Here, we will look at 10 things that investors should know from its latest earnings update.
- Revenue increased 2% year-on-year to US$4.7 billion.
- Operating profit for the period jumped 51% year-on-year to US$ 655.3 million.
- Yet, underlying profit attributable to shareholders fell 8% year-on-year to US$201 million. The decline in underlying profit was mainly due to the timing of dividends from Vinamilk.
- Similarly, underlying earnings per share (EPS) declined 8% year-on-year to 51 US cents.
- Operating profit margin for the quarter was at 13.9%, up from 9.3% in the corresponding period last year.
- Jardine C&C generated operating cash flow of US$394.7 million, down from US$411.1 million last year. The lower operating cash flow was due to negative working capital movements and higher tax paid.
- As of 31 March 2019, the conglomerate’s net debt stood at US$5.6 billion, up from US$5.5 billion as of 31 December 2018.
- All segments (with the exception of Other Strategic Interests) reported higher underlying profit — Astra’s underlying profit inched up by 1% year-on-year to US$179 million while Direct Motor underlying profit grew 6% year-on-year to US$28 million. The decline in Other Strategic Interests’ underlying profit was due to the absence of dividend from Vinamilk.
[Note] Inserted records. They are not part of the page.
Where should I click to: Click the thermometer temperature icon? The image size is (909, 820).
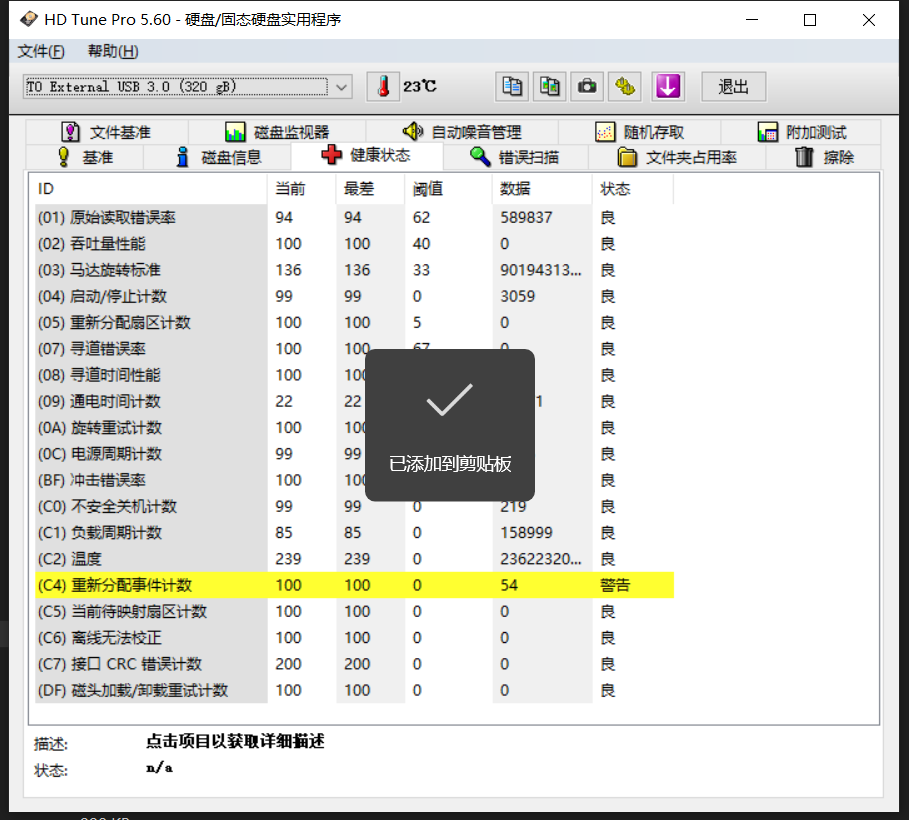382,87
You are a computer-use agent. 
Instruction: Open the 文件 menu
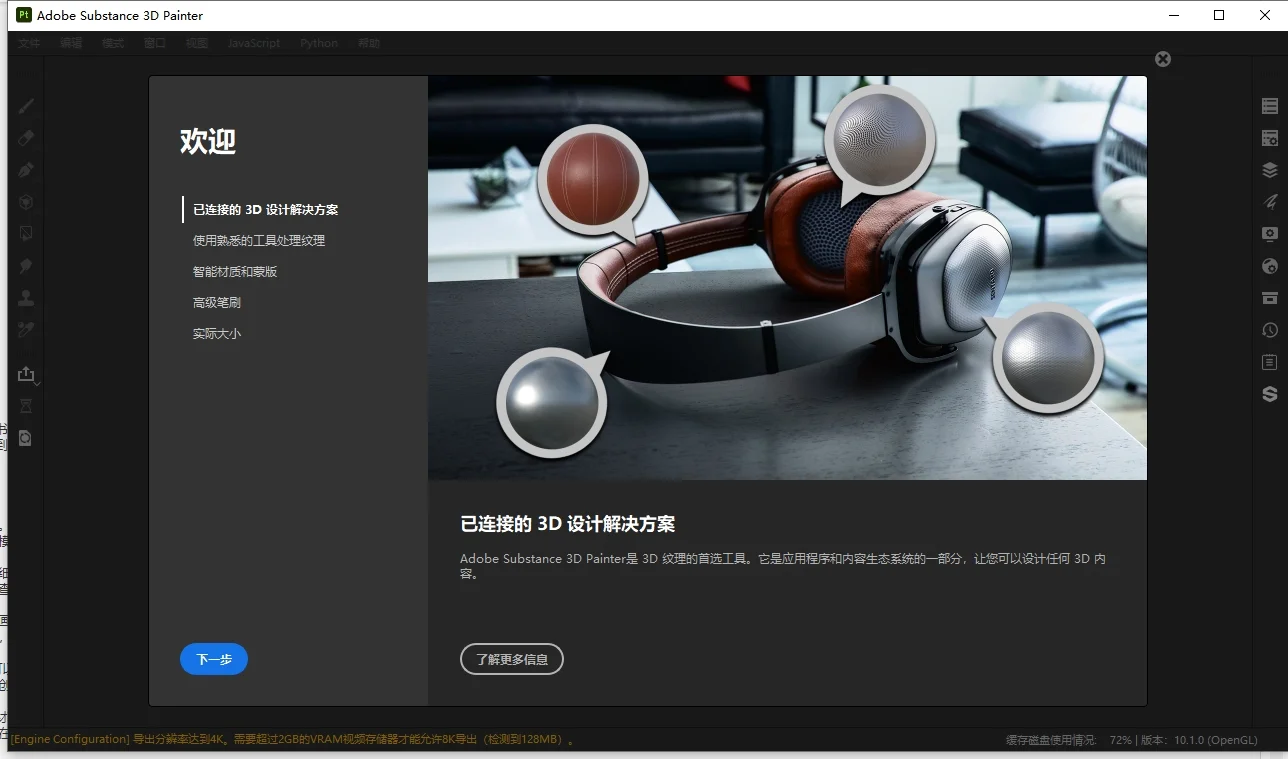point(29,43)
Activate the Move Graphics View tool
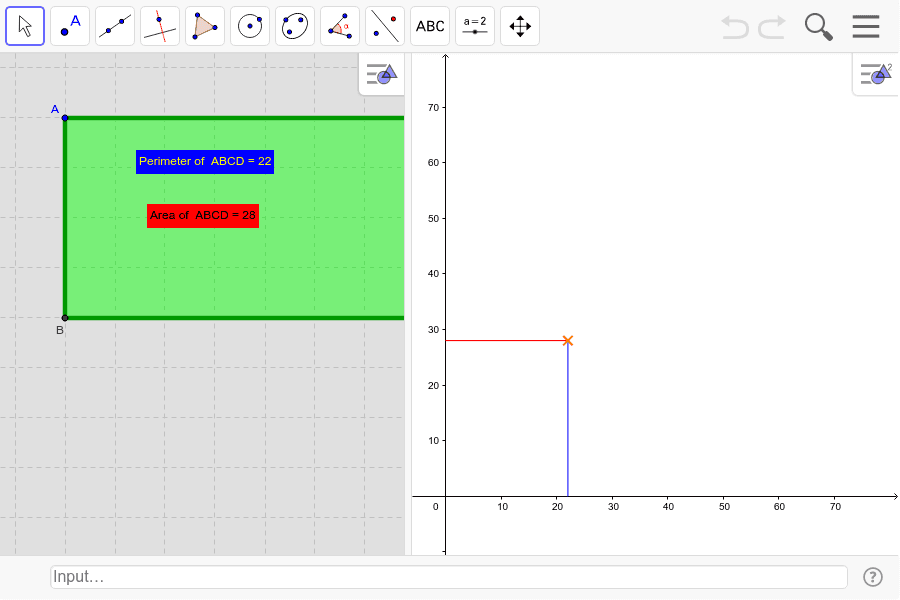 tap(519, 25)
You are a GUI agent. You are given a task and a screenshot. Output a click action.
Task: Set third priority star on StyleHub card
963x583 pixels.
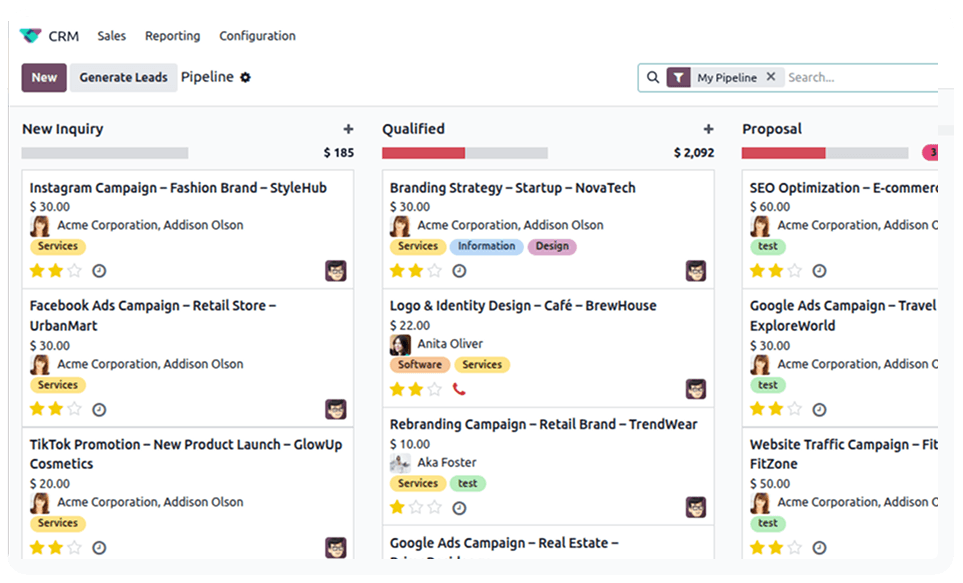(74, 271)
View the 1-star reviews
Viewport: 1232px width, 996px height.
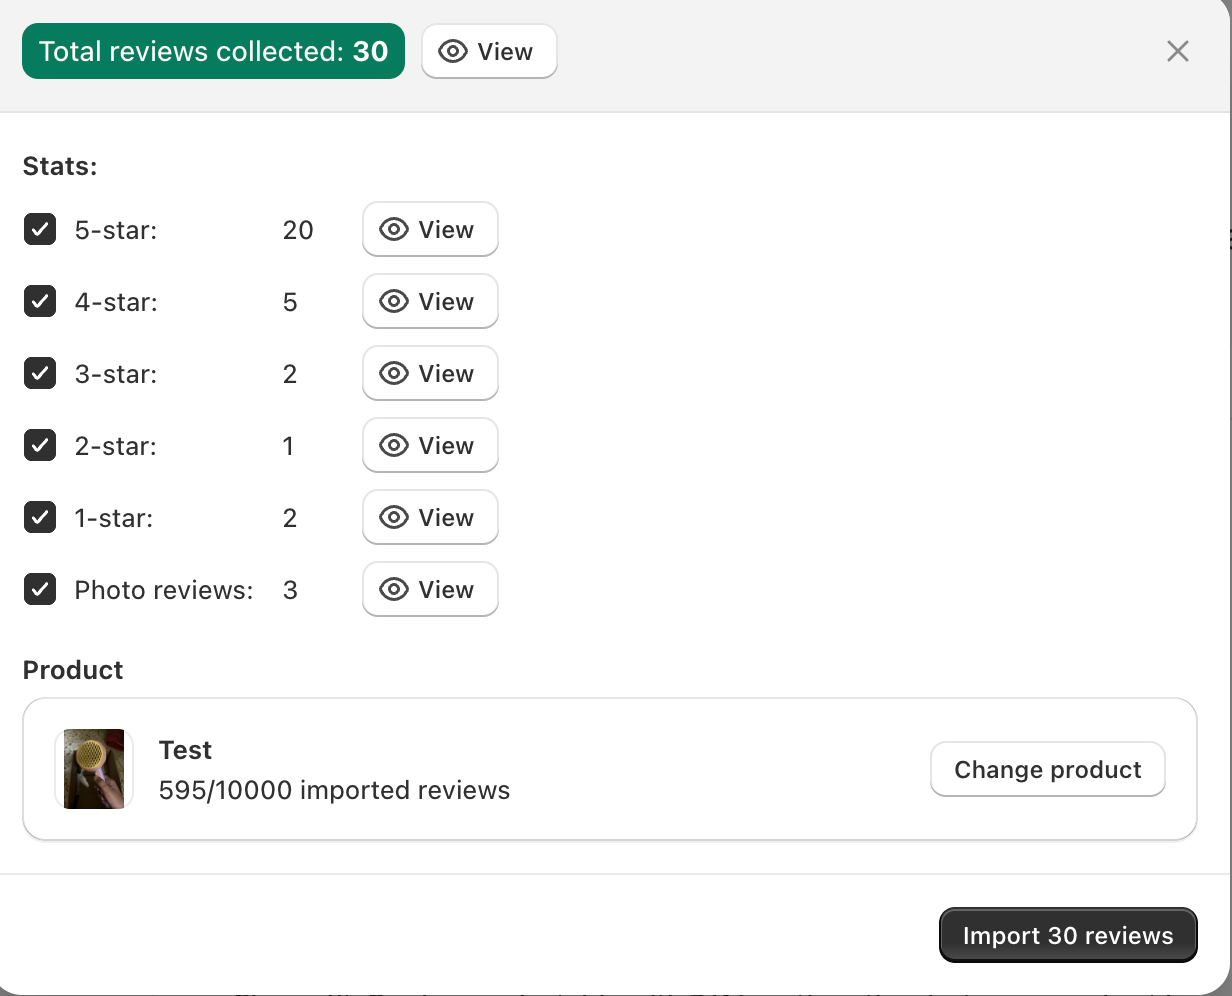430,518
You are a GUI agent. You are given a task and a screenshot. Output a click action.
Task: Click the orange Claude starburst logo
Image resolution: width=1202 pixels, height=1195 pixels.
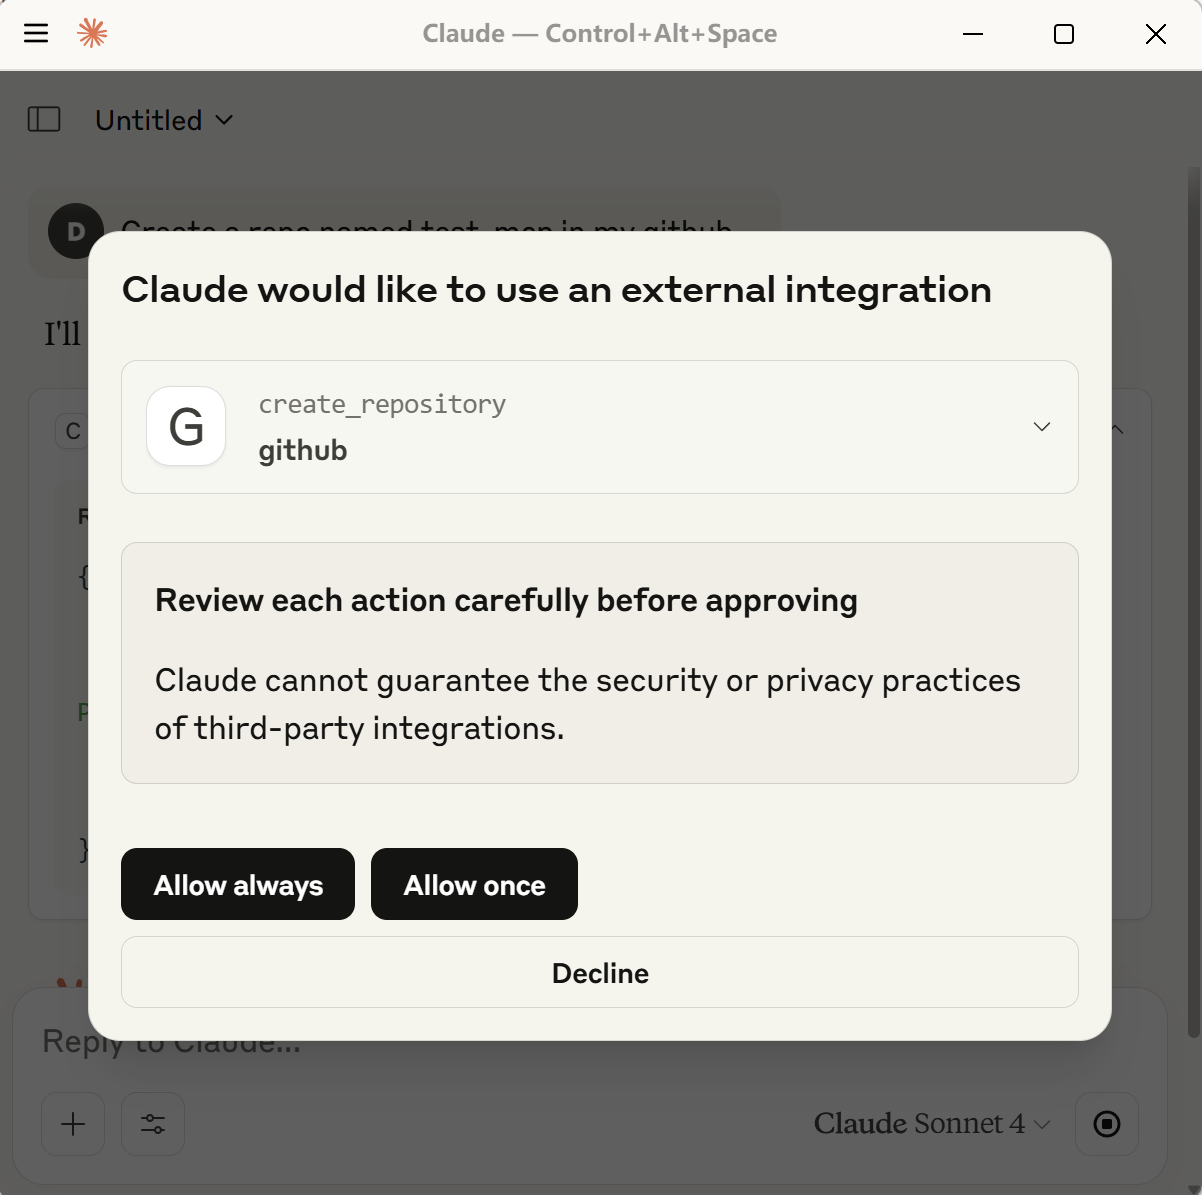92,33
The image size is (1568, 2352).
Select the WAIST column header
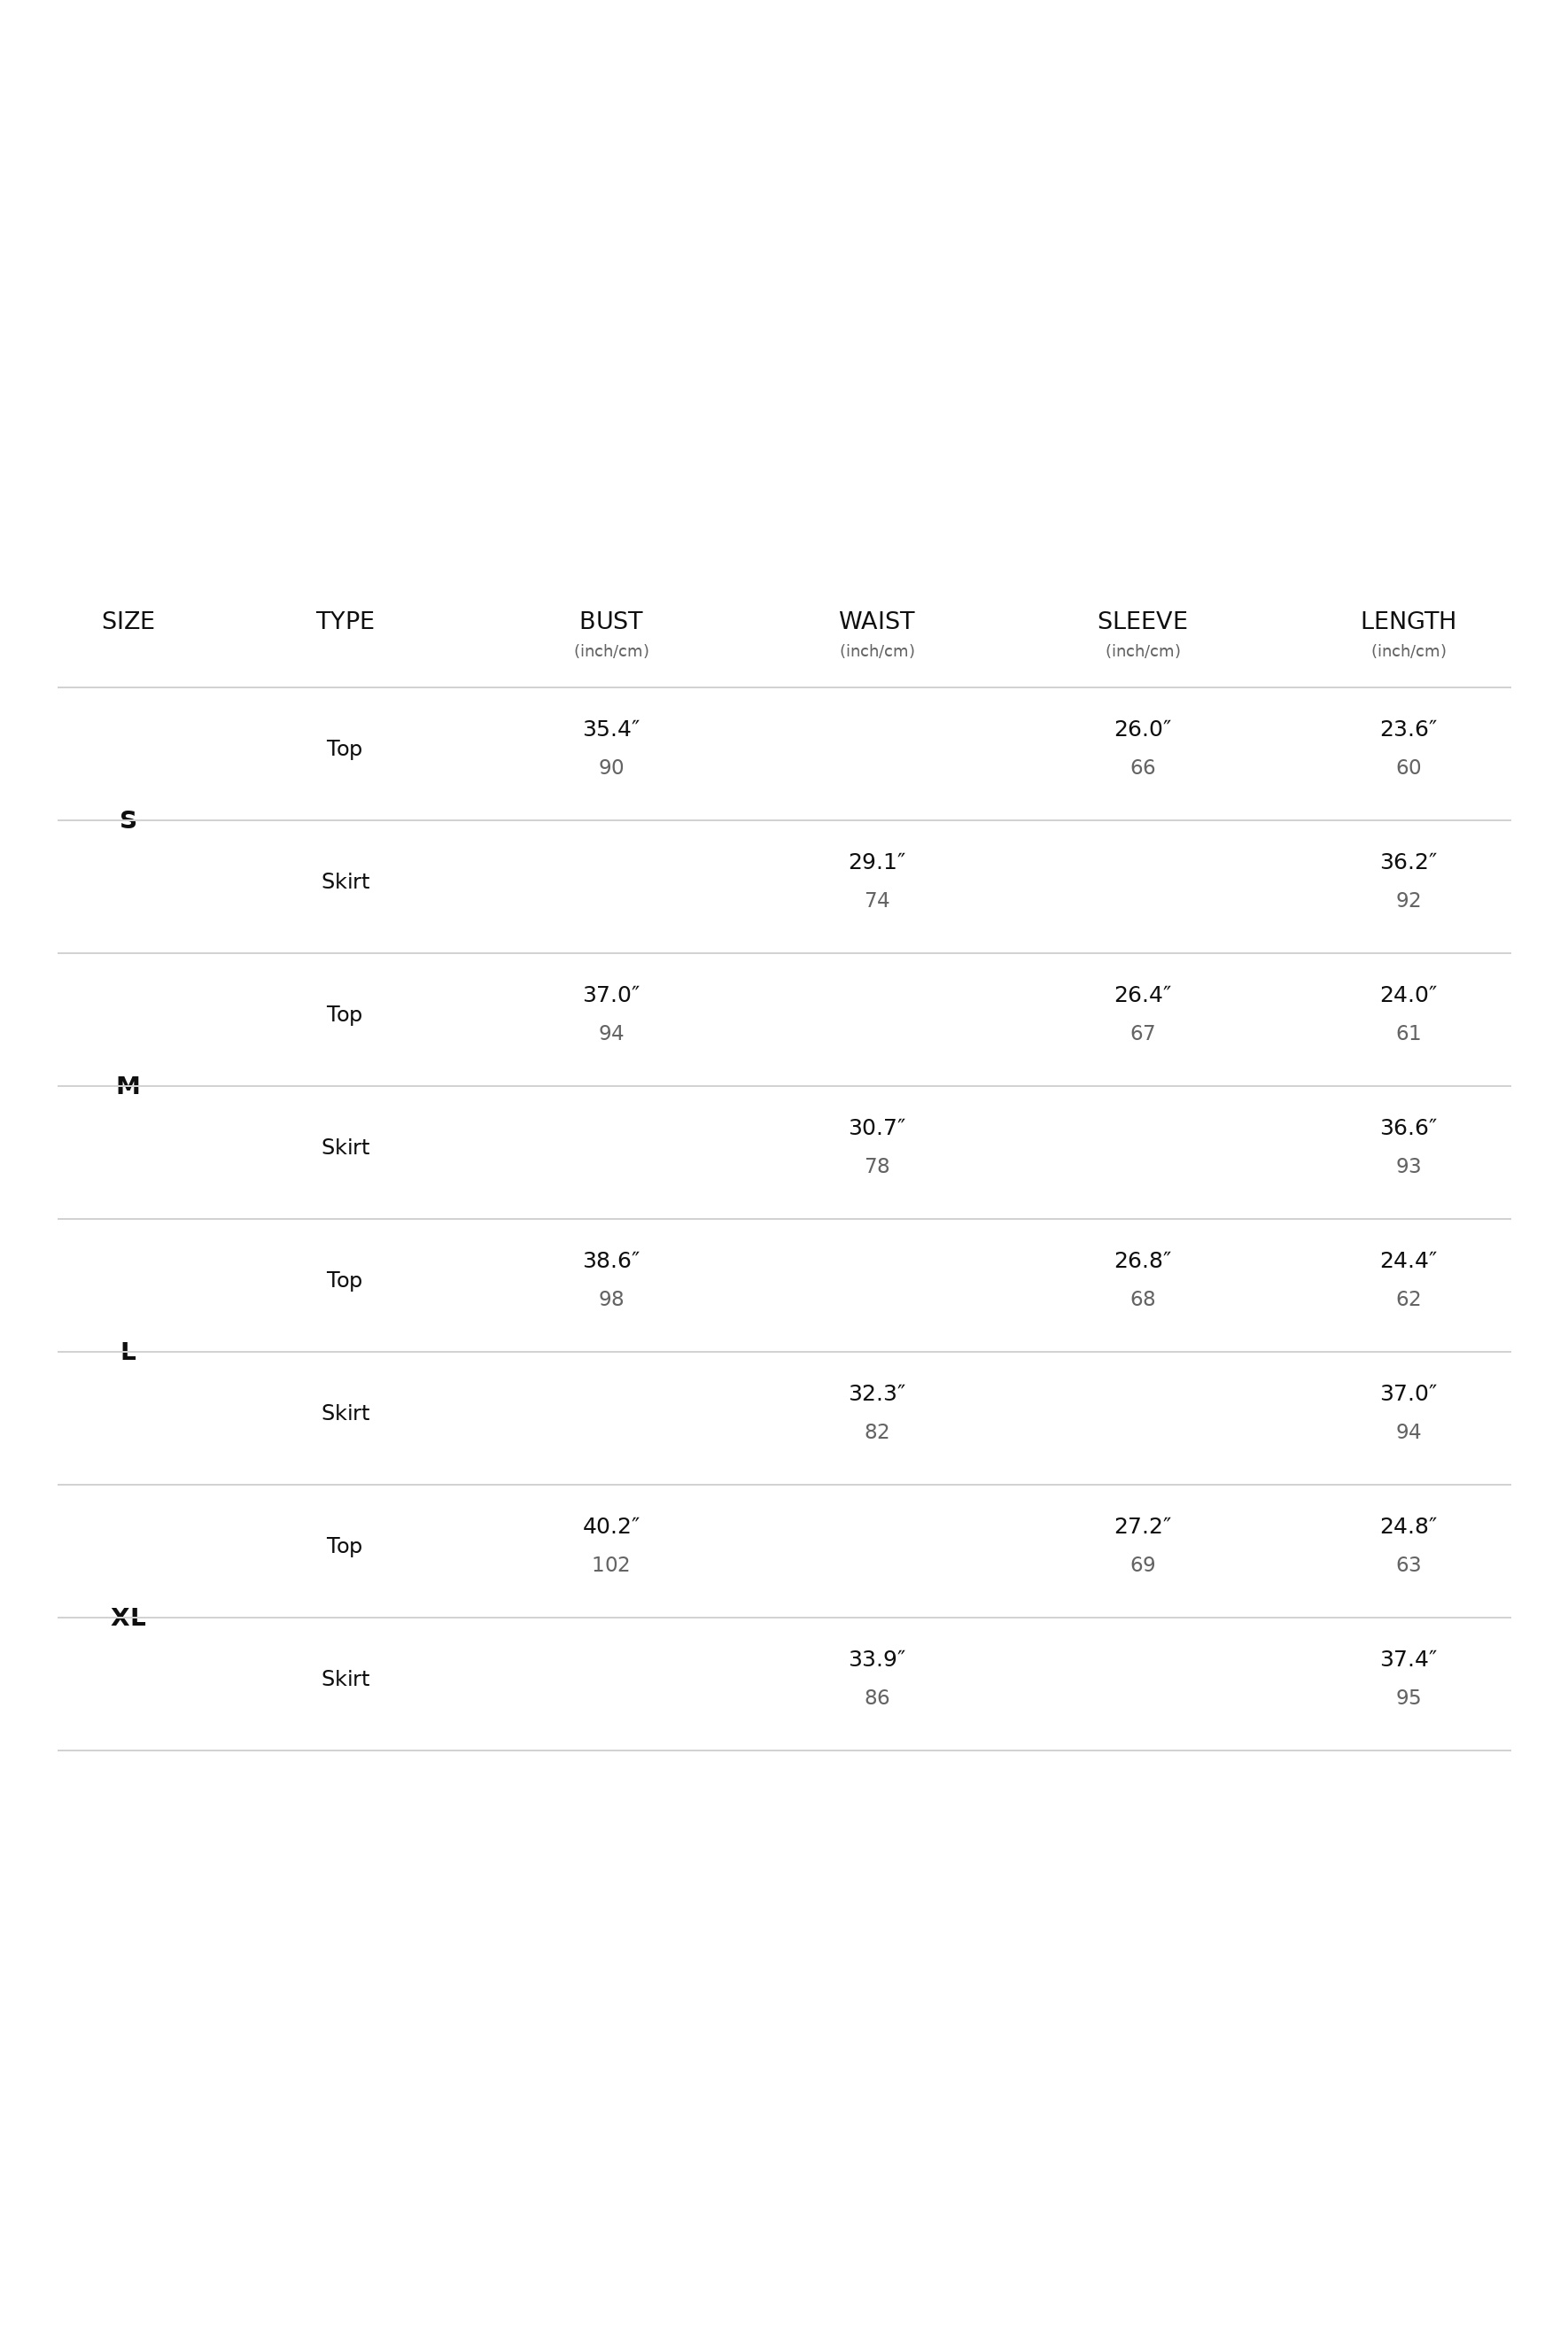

- Jardine C&C did not declare any dividend for the latest quarter.
- Jardine C&C’s Chairman, Ben Keswick, commented:
“While Astra’s earnings increased by 5% in local currency terms, the increase in its contribution to the Group was lower due to a weaker local currency this year compared with the first quarter of 2018. Earnings from the Group’s non-Astra interests fell by 22% due to the timing of dividends from Vinamilk. Setting aside this impact of dividends from Vinamilk, the non-Astra interests would have shown 6% growth. For the rest of the year, Astra is expected to continue to benefit from higher contributions from its financial services and mining contracting businesses as well as its newly acquired gold mining business, but concerns remain over lacklustre demand and intense competition in the car market and weaker commodity prices. The Group’s non-Astra interests are expected to show slower growth.”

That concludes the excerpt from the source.